# First time using Johnsons Baby... PIC'S



## Essex Audi (Aug 1, 2007)

Hi all ,

Just thought i would show people what the result is when using Johnsons baby shampoo its really good IMO smell quality when washing aswell ........Enjoy !!!

Free image hosting by http://www.holdthatpic.com/

Free image hosting by http://www.holdthatpic.com/

Ill post some in the day when i get them off my camara


----------



## bobski (Oct 21, 2007)

Hi,

Looking very shiny .......... [smiley=sunny.gif]

Polished aswell......?

And your right it smells good too...

Great results mixed with a tad of autoglym shampoo......

Well done......... 

Cheers
 Bobski


----------



## DAS2 (Jan 6, 2008)

Hi,

I bought my first bottle of the stuff today! I thought it was a joke at first. Can't wait to try it out when its stopped raining!

Dave


----------



## groovytwo (Oct 2, 2007)

Bought a couple of bottles from Tesco 2 weeks ago.Was a special offer as well with 50% extra for same price.
Really impressed with results,really cleans (as long as not really really dirty)and seems to leave a shine without having to polish afterwards.


----------



## Essex Audi (Aug 1, 2007)

yes i thought it was funny at first to use but now im completely for it, its great

deffo gonna use it again !!


----------



## ttsteve (Nov 1, 2007)

Love the original look of your TT.


----------



## Dolfan (Nov 25, 2007)

Purchased some at the weekend... look forward seeing the results.


----------



## Essex Audi (Aug 1, 2007)

ttsteve said:


> Love the original look of your TT.


Thanks Mate i was thinking of Mods and all that !!!!

But gonna stick to standard as u dont see many !!


----------



## Dolfan (Nov 25, 2007)

Essex Audi said:


> ttsteve said:
> 
> 
> > Love the original look of your TT.
> ...


 Good idea.... because when you start there is no stopping


----------



## davyrest (Aug 3, 2005)

Well used it this morning after running out of swissol car bath. And very impressed with the results .Was also going to wax the car but it started raining
At the price of Â£1.39 it is great


----------



## Essex Audi (Aug 1, 2007)

Oh i no and as from your signature info i can see what ya mean!
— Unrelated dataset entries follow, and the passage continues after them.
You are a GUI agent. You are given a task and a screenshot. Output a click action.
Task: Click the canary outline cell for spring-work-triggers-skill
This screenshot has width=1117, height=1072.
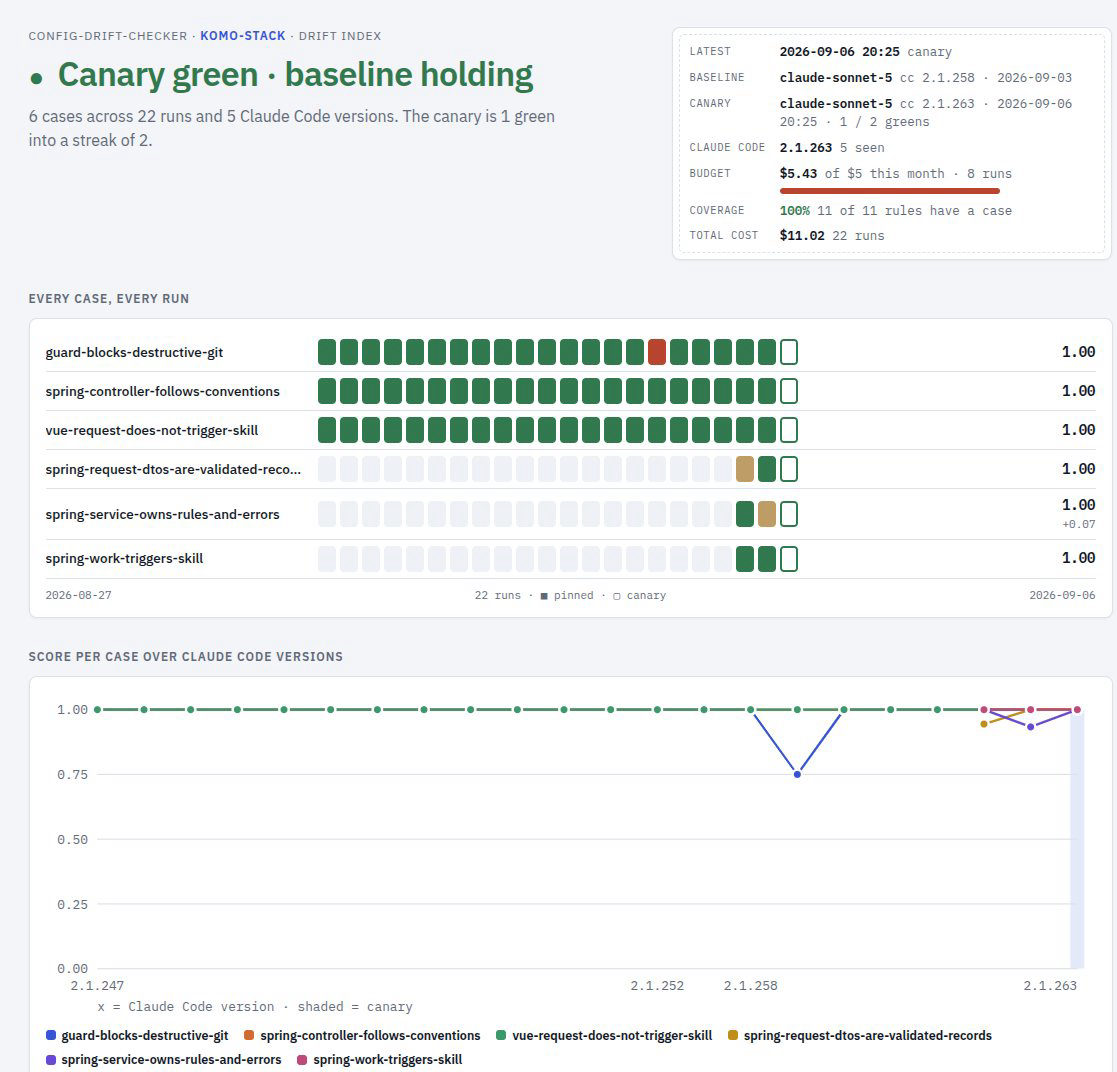pos(789,558)
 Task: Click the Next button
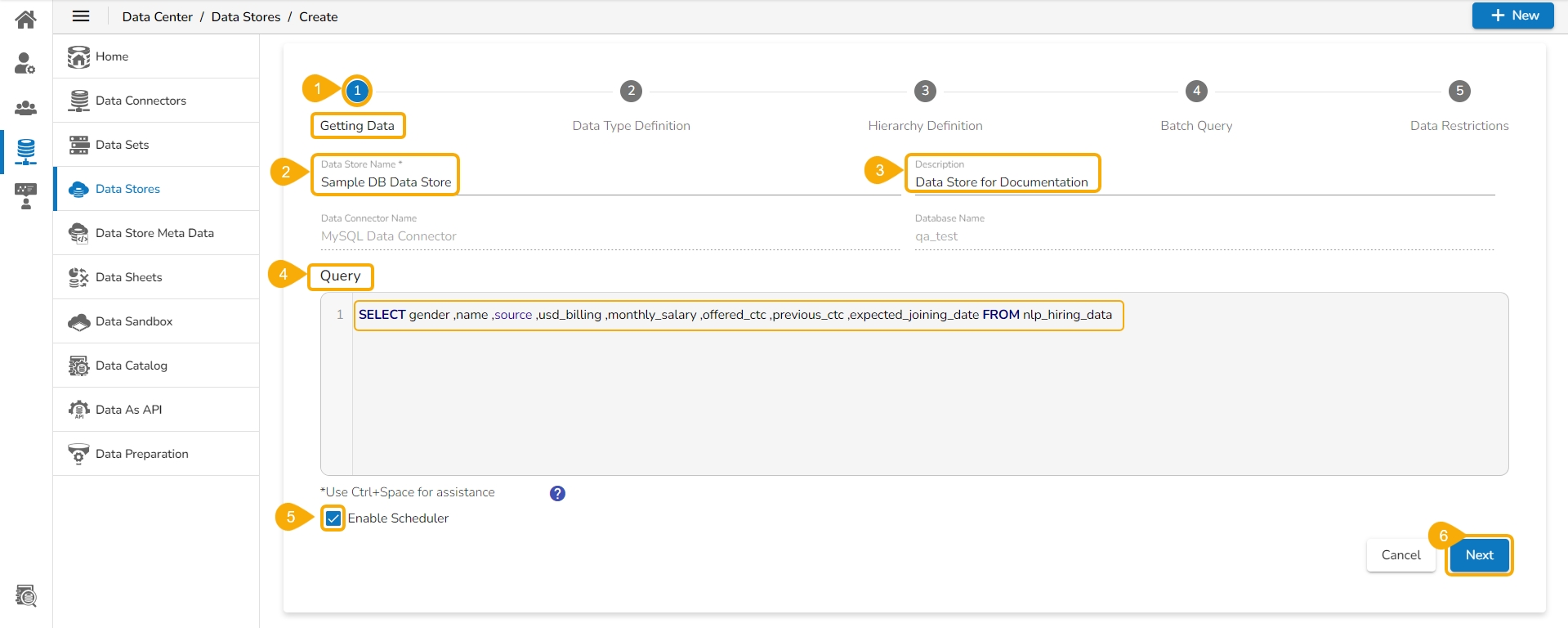tap(1479, 555)
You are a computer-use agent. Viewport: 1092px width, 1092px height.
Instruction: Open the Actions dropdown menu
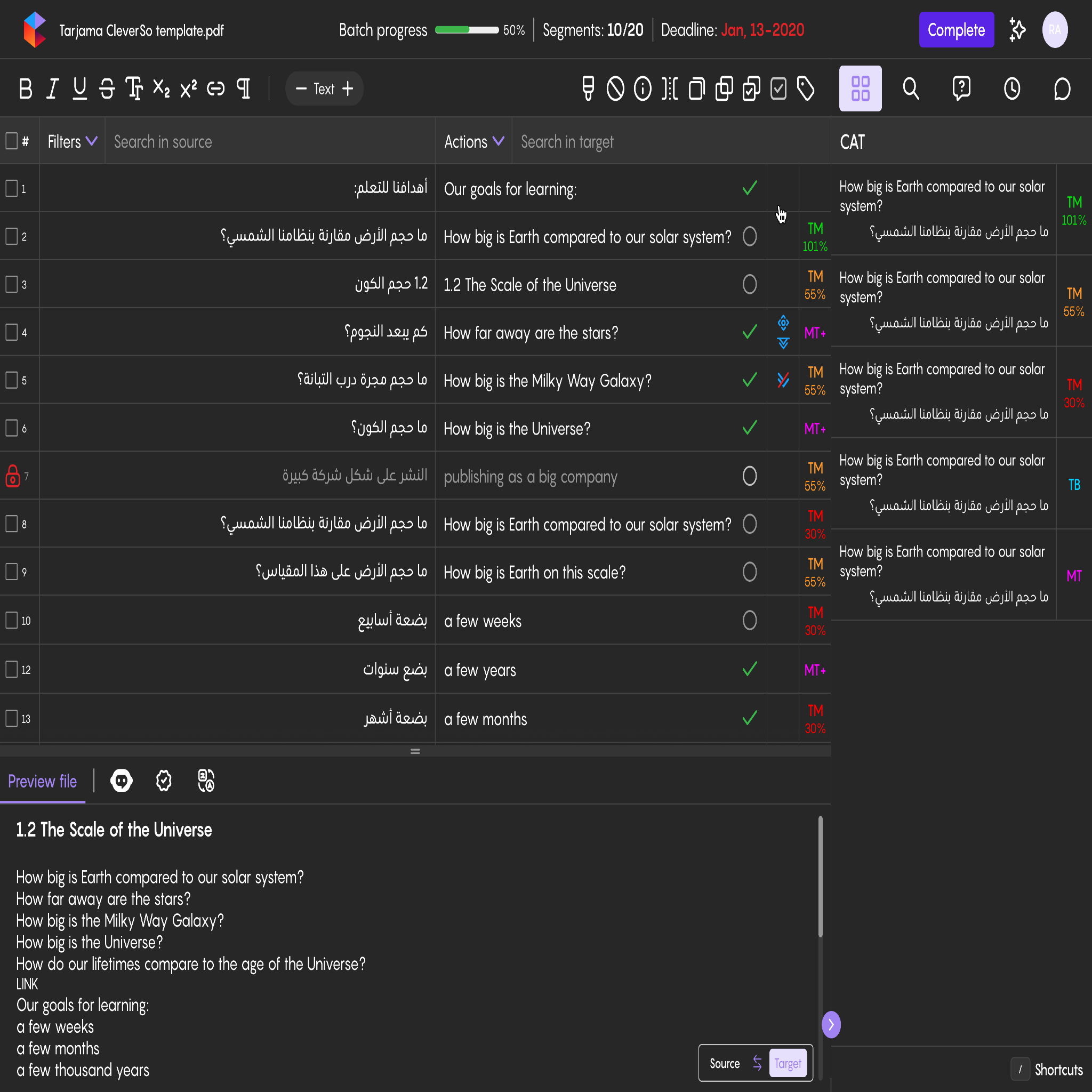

And to be honest i havnt got the time or money for mods at the moment i just like looking on here if i want to see one ha ha


----------



## JettaRedII (Jan 21, 2008)

You guys are funny!


----------



## Essex Audi (Aug 1, 2007)

JettaRedII said:


> You guys are funny!


What for using Baby shampoo !!!!!! only the best for my baby ha ha only joking


----------



## Stub (Mar 17, 2005)

Great pics looking good the wheels have made me move my arse and sort out getting mine polished, I used some baby bath for the first time the other day and was shocked at how it left all the wax on the drying was easy!


----------



## Essex Audi (Aug 1, 2007)

oh yes drying is well easy aswell forgot to mention that !!


----------



## Munchkinfairy (Jul 20, 2007)

so.... do you just add a capful to your normal bucket of water and bubbles, in my case Maguiares stuff, or baby wash on it's own??


----------



## Essex Audi (Aug 1, 2007)

Munchkinfairy said:


> so.... do you just add a capful to your normal bucket of water and bubbles, in my case Maguiares stuff, or baby wash on it's own??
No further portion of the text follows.